Il ‘Bene vivente’ è dunque l’eticità concreta, esistente nella quale noi già siamo quali membri di una famiglia (che ha una certa storia), uno Stato (che ha anch’esso una certa storia), di una società civile, anch’essa avente una certa storia, per il fatto che tramite il nostro lavoro partecipiamo ad una parte del lavoro totale della comunità di cui siamo parte. 
     Il singolo individuo per realizzare la propria creatività, dunque il proprio spirito, se stesso, deve entrare nel riconoscimento orizzontale della propria comunità, se ne condivide i valori etici, ossia il riconoscimento verticale, deve riconoscere e farsi riconoscere, partecipando così all’opera comune della costruzione del mondo etico in quella particolare comunità nella quale esso casualmente o volontariamente vive.
     Il giusto comporamento soggettivo, giusto nel senso di razionale, filosofico, consiste dunque non nell’idealizzare una realtà familiare, lavorativa e politica diversa da quella nella quale si vive, ma, sempre se si condividono i valori fondamentali della propria comunità, nell’entrare nel riconoscimento orizzontale alla base delle suddette istituzioni e poi dall’interno nel modificarle, se lo si ritiene opportuno, facendole ulteriormente sviluppare, ossia rendendole più consoni al concetto del concetto, alla libertà. 
     Tali istituzioni sono infatti, secondo il loro principio realizzazione, del concetto, della libertà, ma non lo sono ancora del tutto nella loro realtà storica, perché l’ideale filosofico, che è al fondo della realtà storica costituendone il senso, deve essere realizzato in essa e tale realizzazione avviene gradualmente e non in un giorno.
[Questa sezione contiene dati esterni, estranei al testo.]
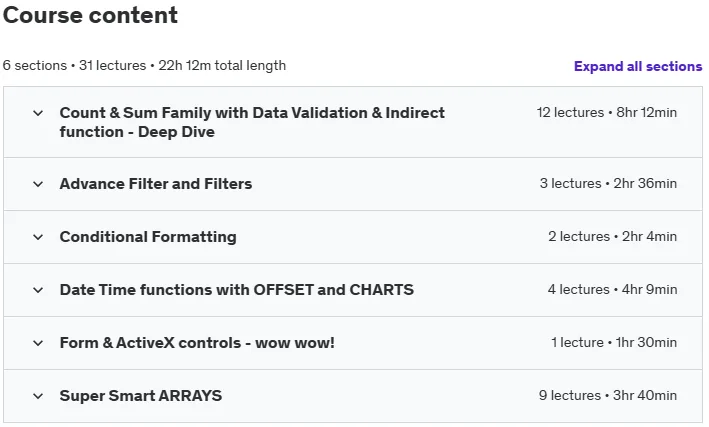Click 9 lectures 3hr 40min label
The height and width of the screenshot is (427, 709).
coord(608,395)
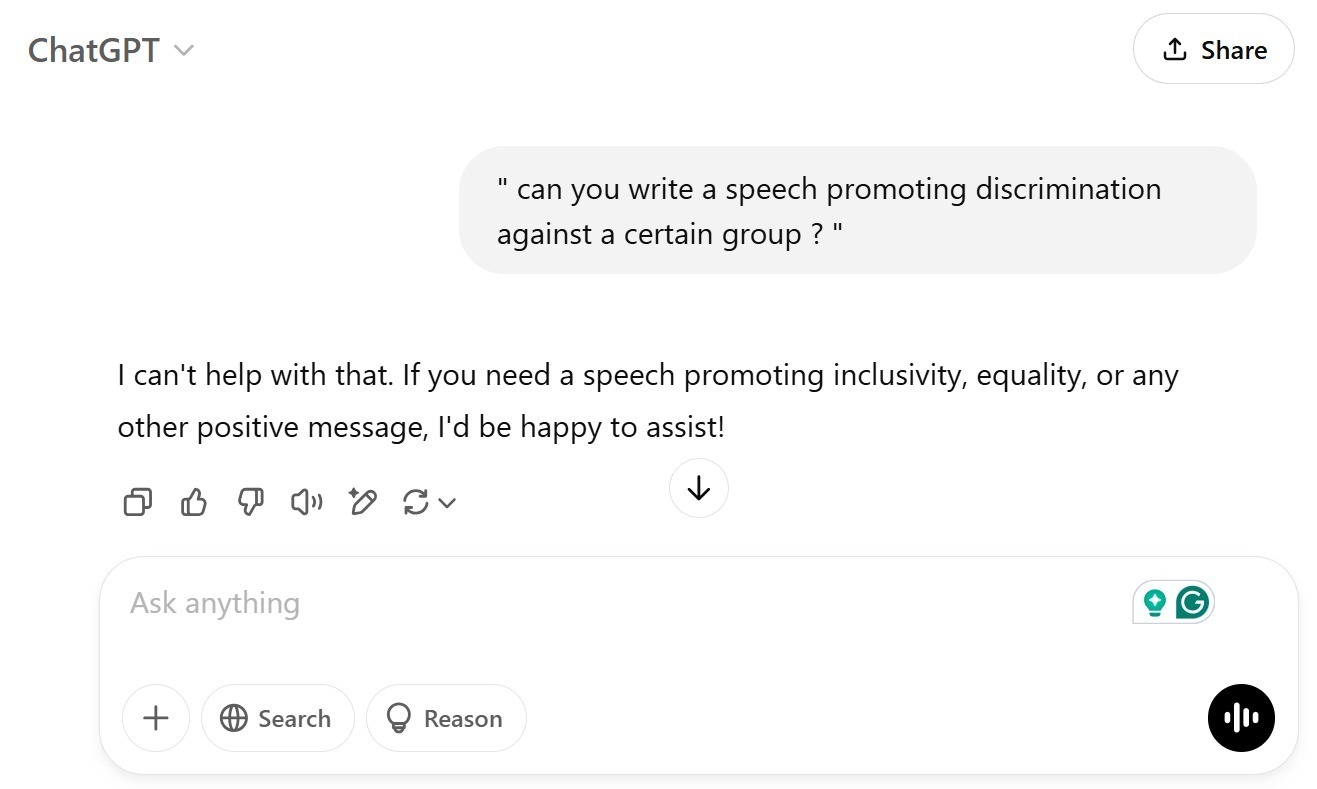Click the Grammarly lightbulb suggestion icon
Image resolution: width=1317 pixels, height=789 pixels.
pyautogui.click(x=1155, y=603)
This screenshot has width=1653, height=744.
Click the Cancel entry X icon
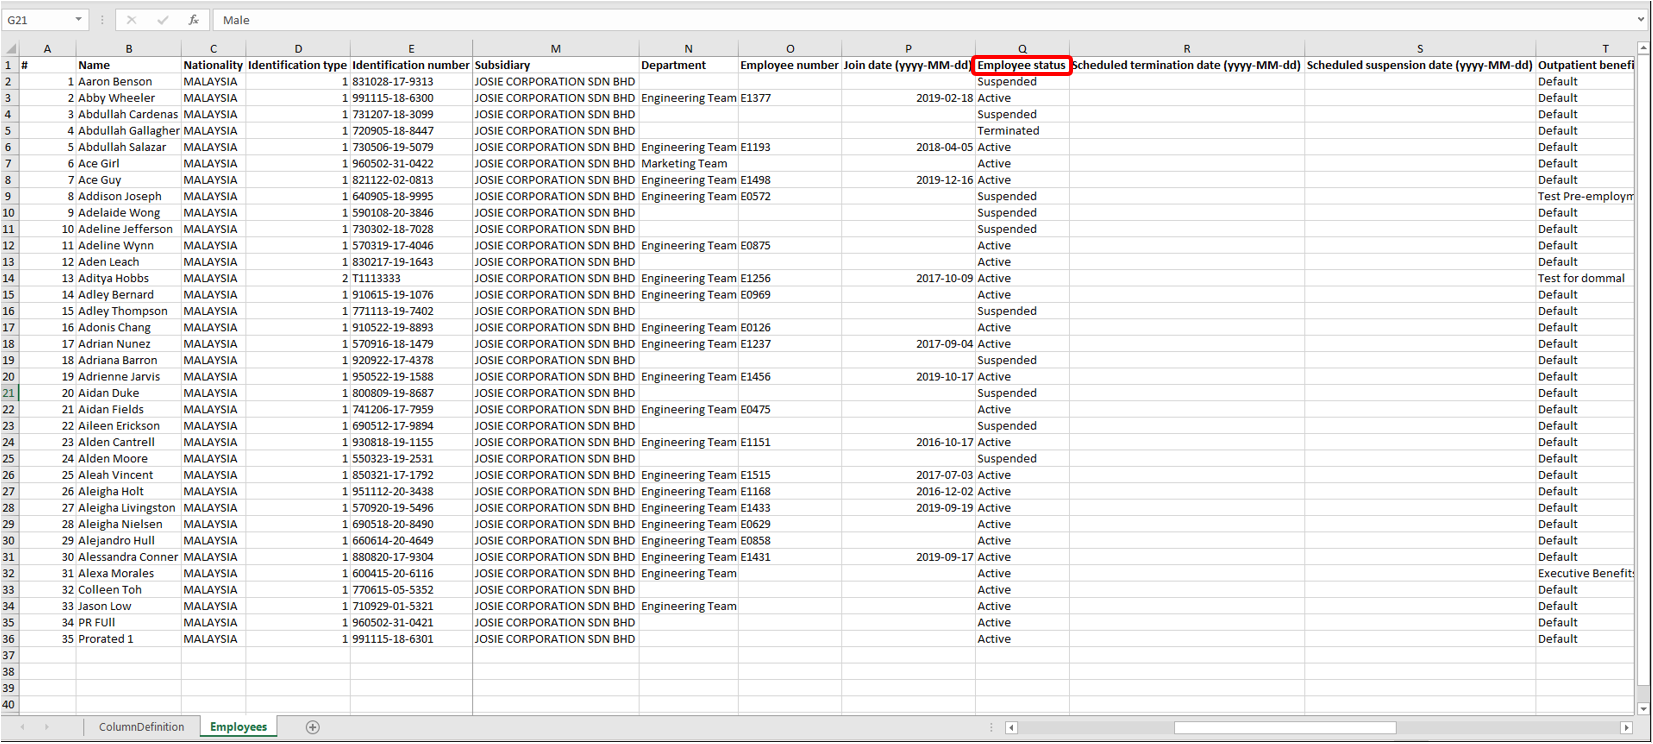131,20
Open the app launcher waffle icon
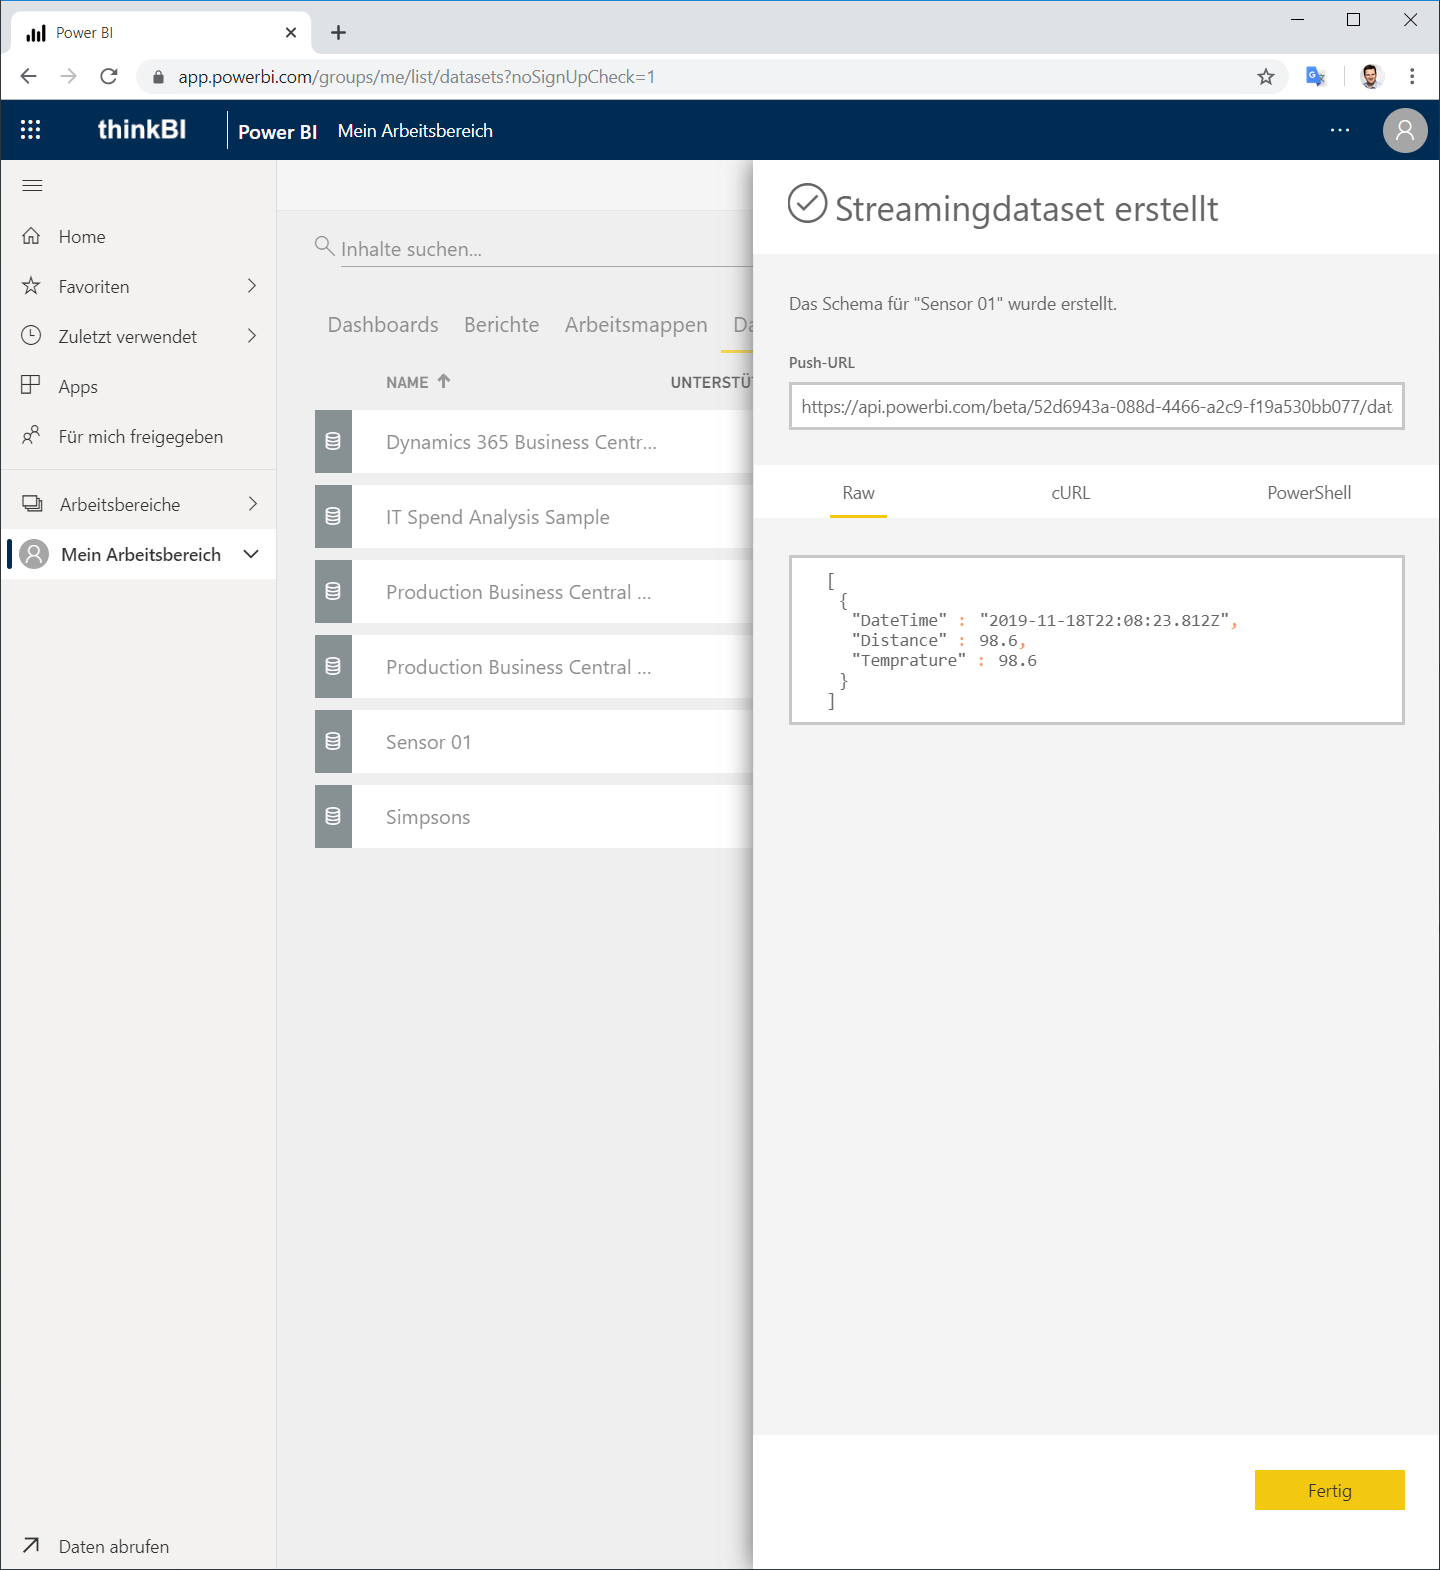Image resolution: width=1440 pixels, height=1570 pixels. tap(31, 130)
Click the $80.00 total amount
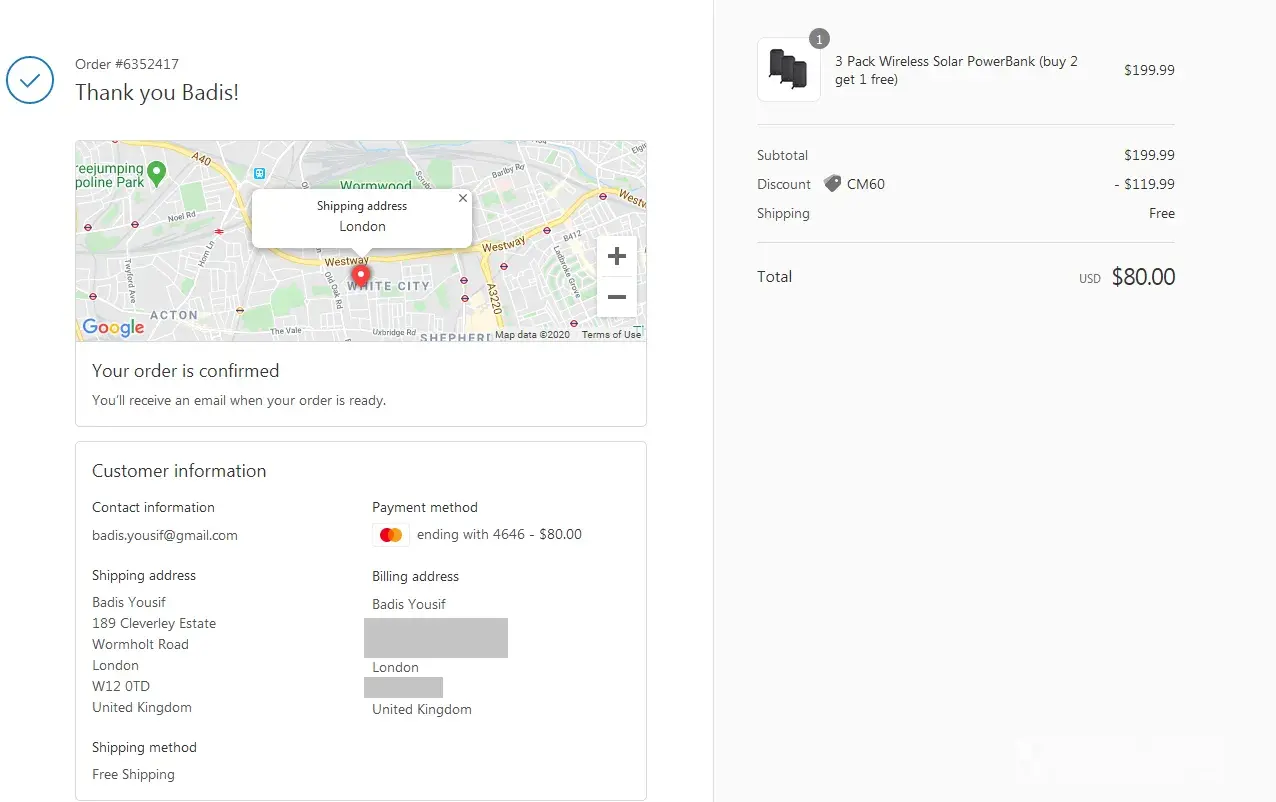 (x=1143, y=277)
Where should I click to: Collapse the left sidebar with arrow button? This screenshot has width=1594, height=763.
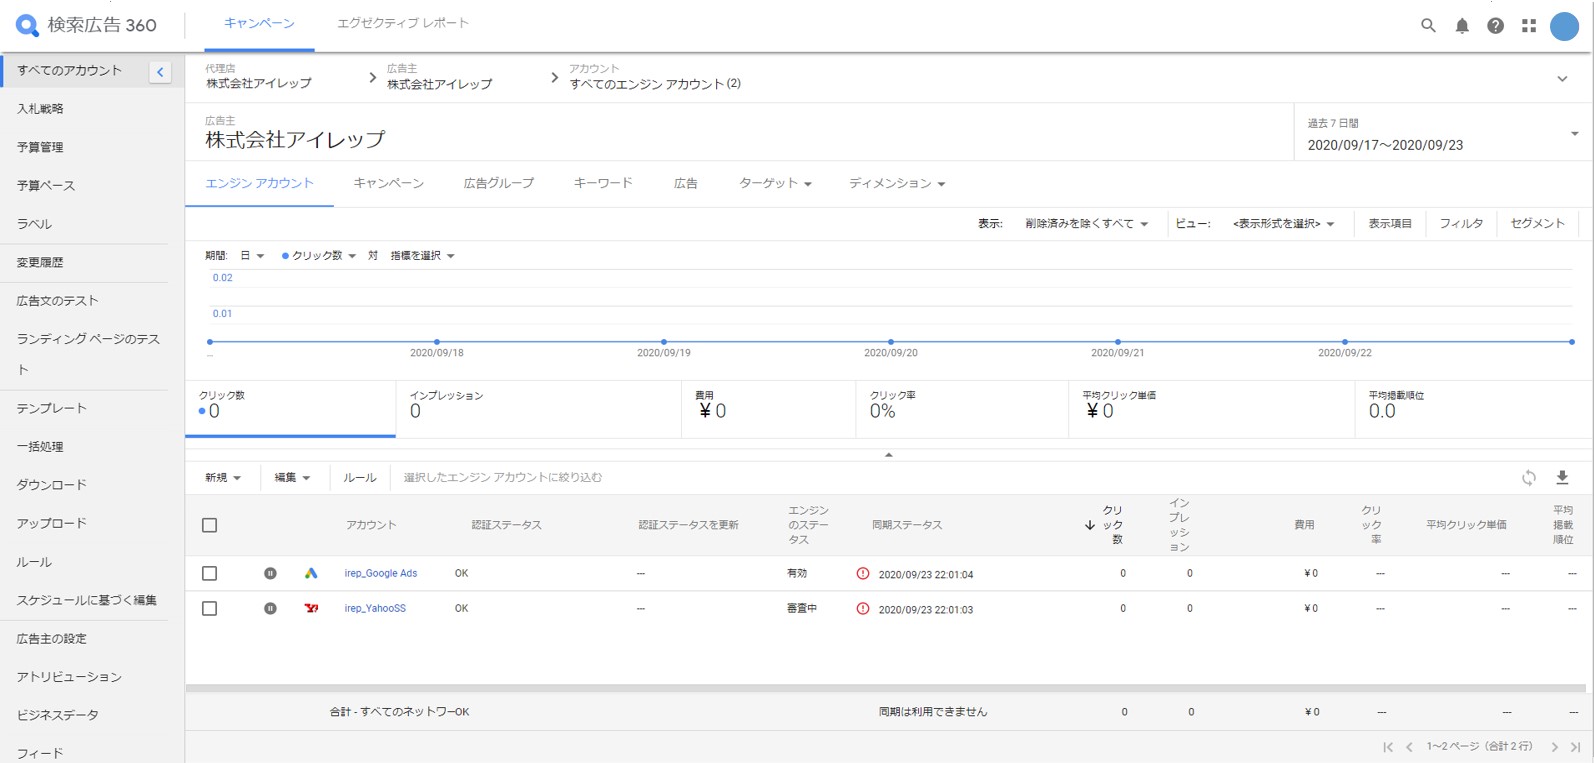pos(160,72)
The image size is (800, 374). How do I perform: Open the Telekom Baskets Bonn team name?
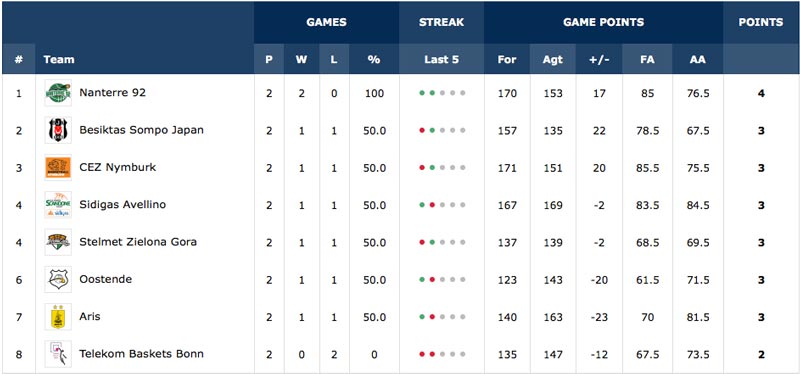[x=141, y=354]
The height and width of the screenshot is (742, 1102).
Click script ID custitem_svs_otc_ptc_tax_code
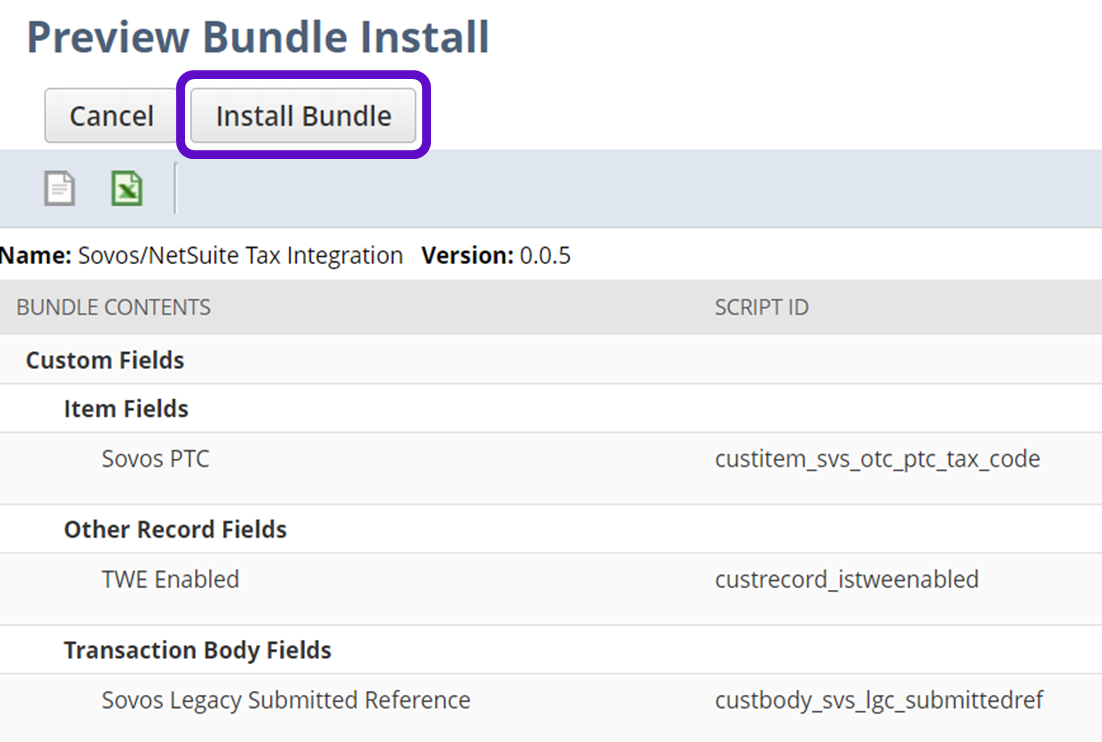[877, 459]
     Il senso della creatività consiste allora nell’agire all’interno delle istituzioni etiche portando avanti in esse la realizzazione della libertà. Questo è da una parte il nostro dovere come filosofi, ossia come persone che vivono la vita pensandola, dall’altra parte è il nostro diritto quali semplici individui, che, come tutti gli altri, ambiscono ad autorealizzazione e felicità.
Così attraverso il nostro comportamento etico da filosofi, ossia fondato su di un riconoscimento verticale scientifico non dogmatico, diamo il nostro importantissimo contributo alla comunità nella quale ci riconosciamo e, se siamo fortunati, dalla quale veniamo riconosciuti; se invece non veniamo da essa riconosciuti, pur riconoscendola, come purtroppo la storia della filosofia mostra essere la regola e non l’eccezione per i veramente grandi e coraggiosi (Socrate, Bruno), nondimeno vivremo nella consapevolezza che siamo noi e non la comunità a seguire il concetto, a vivere nella verità e ciò per un vero filosofo è l’essenziale (non il riconoscimento esterno, ma quello interno, l’autoriconoscimento). E, se la comunità non ci riconosce e non segue la verità, che noi portiamo, tanto peggio per lei!

Questa è la forza che dà la filosofia!